#### TO DO
Return, word for word, the stretch of the records from their first line through the line containing "tap(1128, 84)", with both of those lines included.
————
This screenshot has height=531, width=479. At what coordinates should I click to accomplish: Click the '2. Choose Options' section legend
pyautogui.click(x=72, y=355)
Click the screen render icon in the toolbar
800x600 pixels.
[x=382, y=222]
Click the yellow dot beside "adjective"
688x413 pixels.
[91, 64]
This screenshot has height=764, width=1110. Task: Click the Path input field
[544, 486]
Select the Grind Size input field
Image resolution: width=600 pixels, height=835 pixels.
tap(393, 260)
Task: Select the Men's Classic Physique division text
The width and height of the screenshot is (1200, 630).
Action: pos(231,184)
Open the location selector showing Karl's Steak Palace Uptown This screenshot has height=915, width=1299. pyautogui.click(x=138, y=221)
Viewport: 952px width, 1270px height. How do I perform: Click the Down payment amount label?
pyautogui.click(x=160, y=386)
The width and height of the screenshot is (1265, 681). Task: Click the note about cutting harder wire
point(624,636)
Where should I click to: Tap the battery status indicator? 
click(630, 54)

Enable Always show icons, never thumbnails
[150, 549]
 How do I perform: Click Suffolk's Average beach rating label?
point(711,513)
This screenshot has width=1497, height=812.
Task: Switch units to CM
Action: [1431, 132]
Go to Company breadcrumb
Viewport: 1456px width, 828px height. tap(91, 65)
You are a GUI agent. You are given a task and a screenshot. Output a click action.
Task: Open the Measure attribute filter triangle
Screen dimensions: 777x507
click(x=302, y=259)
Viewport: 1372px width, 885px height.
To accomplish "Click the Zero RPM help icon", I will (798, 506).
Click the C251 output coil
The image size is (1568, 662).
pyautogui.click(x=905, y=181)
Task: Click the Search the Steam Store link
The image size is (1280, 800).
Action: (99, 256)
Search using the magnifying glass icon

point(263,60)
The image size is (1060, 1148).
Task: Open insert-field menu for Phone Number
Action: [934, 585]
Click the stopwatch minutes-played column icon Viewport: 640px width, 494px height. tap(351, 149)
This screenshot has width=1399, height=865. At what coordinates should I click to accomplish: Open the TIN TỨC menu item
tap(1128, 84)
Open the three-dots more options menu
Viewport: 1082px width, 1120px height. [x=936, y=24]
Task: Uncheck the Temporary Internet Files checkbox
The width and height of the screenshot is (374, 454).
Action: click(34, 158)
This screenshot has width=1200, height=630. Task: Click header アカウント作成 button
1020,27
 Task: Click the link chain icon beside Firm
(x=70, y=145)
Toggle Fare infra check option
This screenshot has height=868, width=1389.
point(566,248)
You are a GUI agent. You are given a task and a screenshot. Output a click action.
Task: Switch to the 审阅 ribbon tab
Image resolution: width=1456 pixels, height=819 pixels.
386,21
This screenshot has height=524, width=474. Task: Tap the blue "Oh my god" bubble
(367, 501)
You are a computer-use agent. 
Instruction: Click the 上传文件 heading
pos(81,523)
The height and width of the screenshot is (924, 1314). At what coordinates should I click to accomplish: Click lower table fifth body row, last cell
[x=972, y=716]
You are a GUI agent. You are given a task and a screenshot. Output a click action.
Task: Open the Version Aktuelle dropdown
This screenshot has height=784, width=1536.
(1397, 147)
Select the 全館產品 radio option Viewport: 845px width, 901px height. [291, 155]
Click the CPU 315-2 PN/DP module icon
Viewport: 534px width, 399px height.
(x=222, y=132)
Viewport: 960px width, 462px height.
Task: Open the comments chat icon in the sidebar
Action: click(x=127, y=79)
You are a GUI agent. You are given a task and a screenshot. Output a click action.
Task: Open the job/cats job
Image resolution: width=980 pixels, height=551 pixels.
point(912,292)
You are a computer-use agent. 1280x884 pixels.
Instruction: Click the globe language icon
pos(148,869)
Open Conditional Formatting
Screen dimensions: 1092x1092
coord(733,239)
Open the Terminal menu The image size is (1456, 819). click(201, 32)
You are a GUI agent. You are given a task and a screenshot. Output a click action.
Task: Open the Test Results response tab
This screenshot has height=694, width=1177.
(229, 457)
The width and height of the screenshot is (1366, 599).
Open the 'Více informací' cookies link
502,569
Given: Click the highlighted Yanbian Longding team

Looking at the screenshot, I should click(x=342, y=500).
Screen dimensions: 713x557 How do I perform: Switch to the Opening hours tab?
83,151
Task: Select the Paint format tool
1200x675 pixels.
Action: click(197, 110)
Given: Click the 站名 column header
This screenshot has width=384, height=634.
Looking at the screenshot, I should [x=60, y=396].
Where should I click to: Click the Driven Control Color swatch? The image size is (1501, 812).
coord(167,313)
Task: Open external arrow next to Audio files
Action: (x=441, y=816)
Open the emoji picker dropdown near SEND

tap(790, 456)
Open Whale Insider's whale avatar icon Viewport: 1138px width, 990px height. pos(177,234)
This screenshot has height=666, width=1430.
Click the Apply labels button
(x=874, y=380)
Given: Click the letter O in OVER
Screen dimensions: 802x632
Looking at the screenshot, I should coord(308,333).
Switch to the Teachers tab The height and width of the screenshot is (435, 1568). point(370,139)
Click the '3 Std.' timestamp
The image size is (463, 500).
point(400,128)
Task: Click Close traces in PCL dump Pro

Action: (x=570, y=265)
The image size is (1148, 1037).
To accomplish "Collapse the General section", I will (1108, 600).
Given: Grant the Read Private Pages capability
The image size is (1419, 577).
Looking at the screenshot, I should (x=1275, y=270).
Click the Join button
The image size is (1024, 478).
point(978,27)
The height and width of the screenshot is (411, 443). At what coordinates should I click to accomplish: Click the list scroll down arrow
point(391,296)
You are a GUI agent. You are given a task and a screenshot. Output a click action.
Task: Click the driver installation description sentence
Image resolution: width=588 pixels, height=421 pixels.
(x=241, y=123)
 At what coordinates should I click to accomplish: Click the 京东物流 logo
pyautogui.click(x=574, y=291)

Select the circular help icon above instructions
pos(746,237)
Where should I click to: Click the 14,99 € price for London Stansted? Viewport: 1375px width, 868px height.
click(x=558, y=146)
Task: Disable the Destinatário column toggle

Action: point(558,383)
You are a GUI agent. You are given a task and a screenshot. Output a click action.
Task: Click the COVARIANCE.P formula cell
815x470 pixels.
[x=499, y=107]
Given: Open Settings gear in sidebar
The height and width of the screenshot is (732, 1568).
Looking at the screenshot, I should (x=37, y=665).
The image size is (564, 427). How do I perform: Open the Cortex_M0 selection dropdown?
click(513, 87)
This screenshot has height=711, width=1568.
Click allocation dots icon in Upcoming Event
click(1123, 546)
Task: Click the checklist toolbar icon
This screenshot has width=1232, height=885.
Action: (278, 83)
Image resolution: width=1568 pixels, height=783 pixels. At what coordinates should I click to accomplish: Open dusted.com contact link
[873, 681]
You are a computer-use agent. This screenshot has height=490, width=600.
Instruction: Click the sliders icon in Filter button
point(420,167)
————
#### CORRECT RESULT
This screenshot has height=531, width=479. At what coordinates should I click to accomplish: Click the '2. Choose Options' section legend
pyautogui.click(x=72, y=355)
Click the screen render icon in the toolbar
800x600 pixels.
[x=382, y=222]
Click the yellow dot beside "adjective"
688x413 pixels.
[91, 64]
This screenshot has height=764, width=1110. Task: Click the Path input field
[544, 486]
Select the Grind Size input field
Image resolution: width=600 pixels, height=835 pixels.
tap(393, 260)
Task: Select the Men's Classic Physique division text
The width and height of the screenshot is (1200, 630).
Action: pos(231,184)
Open the location selector showing Karl's Steak Palace Uptown This screenshot has height=915, width=1299. pyautogui.click(x=138, y=221)
Viewport: 952px width, 1270px height. How do I perform: Click the Down payment amount label?
pyautogui.click(x=160, y=386)
The width and height of the screenshot is (1265, 681). Task: Click the note about cutting harder wire
point(624,636)
Where should I click to: Tap the battery status indicator? 
click(630, 54)

Enable Always show icons, never thumbnails
[150, 549]
 How do I perform: Click Suffolk's Average beach rating label?
point(711,513)
This screenshot has width=1497, height=812.
Task: Switch units to CM
Action: [1431, 132]
Go to Company breadcrumb
Viewport: 1456px width, 828px height. tap(91, 65)
You are a GUI agent. You are given a task and a screenshot. Output a click action.
Task: Open the Measure attribute filter triangle
Screen dimensions: 777x507
click(x=302, y=259)
Viewport: 1372px width, 885px height.
To accomplish "Click the Zero RPM help icon", I will (798, 506).
Click the C251 output coil
The image size is (1568, 662).
pyautogui.click(x=905, y=181)
Task: Click the Search the Steam Store link
The image size is (1280, 800).
Action: (99, 256)
Search using the magnifying glass icon

point(263,60)
The image size is (1060, 1148).
Task: Open insert-field menu for Phone Number
Action: [934, 585]
Click the stopwatch minutes-played column icon Viewport: 640px width, 494px height. tap(351, 149)
This screenshot has width=1399, height=865. At what coordinates should I click to accomplish: Open the TIN TỨC menu item
tap(1128, 84)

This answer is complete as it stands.